Hoje no finalzinho da tarde
reservei uns minutos para o silêncio, a contemplação e a observação da
natureza. Na verdade levei um livro pra passear, mas sem culpa.
Chegando ao local, o Sol estava
tão acolhedor, com um sorrisinho de lado porque nos fez pensar que ele não
viria. O céu azul, com nuvens em camadas de diferentes tons formava um mosaico fofo d e texturas diversas que inspiravam a imaginação a pensar que a diferença
de altura entre elas era enorme.
Pensei em deixar o celular em
casa, mas precisava dele para saber a hora de fechar o parque.
Sendo assim, diante de um
espetáculo de andorinhas, garças e em posse de uma câmera, nem pensei. Deitada
esperando meu corpo secar de um mergulho coloquei a o celular a postos para traduzir
um tico do espetáculo que meus olhos presenciavam.

Dados disponíveis.
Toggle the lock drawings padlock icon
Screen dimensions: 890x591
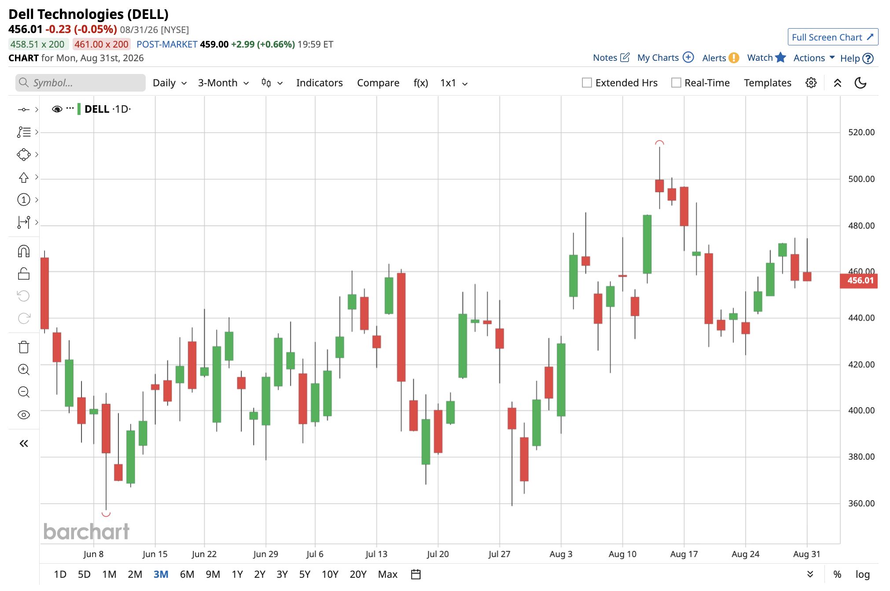pyautogui.click(x=24, y=274)

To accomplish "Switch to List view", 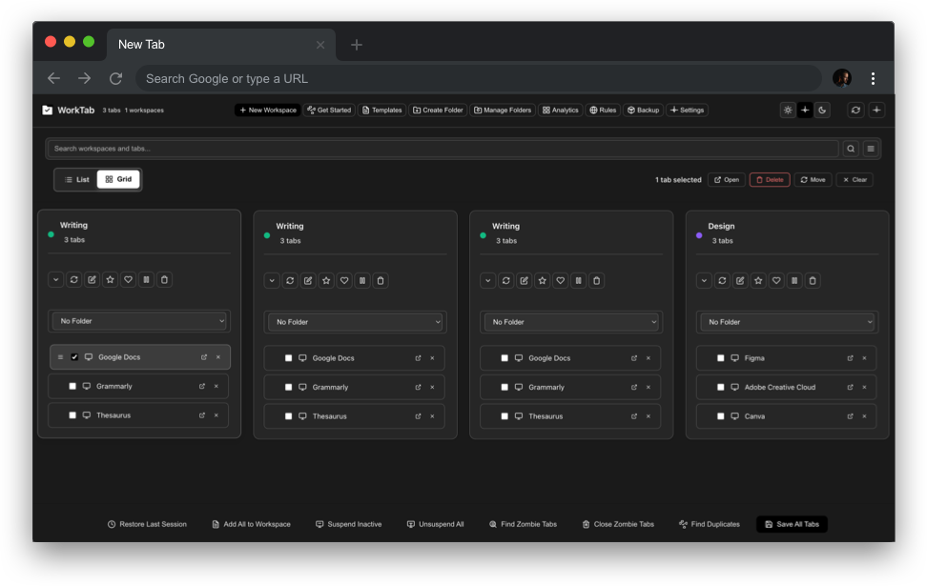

Exercício A.
No texto sobre o fim de tarde no parque, liste as coisas para as quais foram reservados alguns minutos.
Exercício B.
Escreva a continuação do texto sobre o fim de tarde no parque, começando logo depois da última frase apresentada.

Resposta A.
o silêncio, a contemplação e a observação da natureza

Resposta B.
As andorinhas são um capítulo a parte.
De uma delicadeza, precisão, perspicácia e agilidade de dar inveja. Tão
delicadamente dando rasantes e plainando por entre os prédios como uma rota de
diversão.
Inveja, era exatamente sobre isso
que eu ía escrever. Na minha vida não costumo ter inveja porque a vida alheia
sempre me parece um problema novo. Os meus já conheço e minimante sei lidar.
Inspiração tenho muitas. Pessoas anônimas ou não que me despertam admiração no
modo como lidam com a vida.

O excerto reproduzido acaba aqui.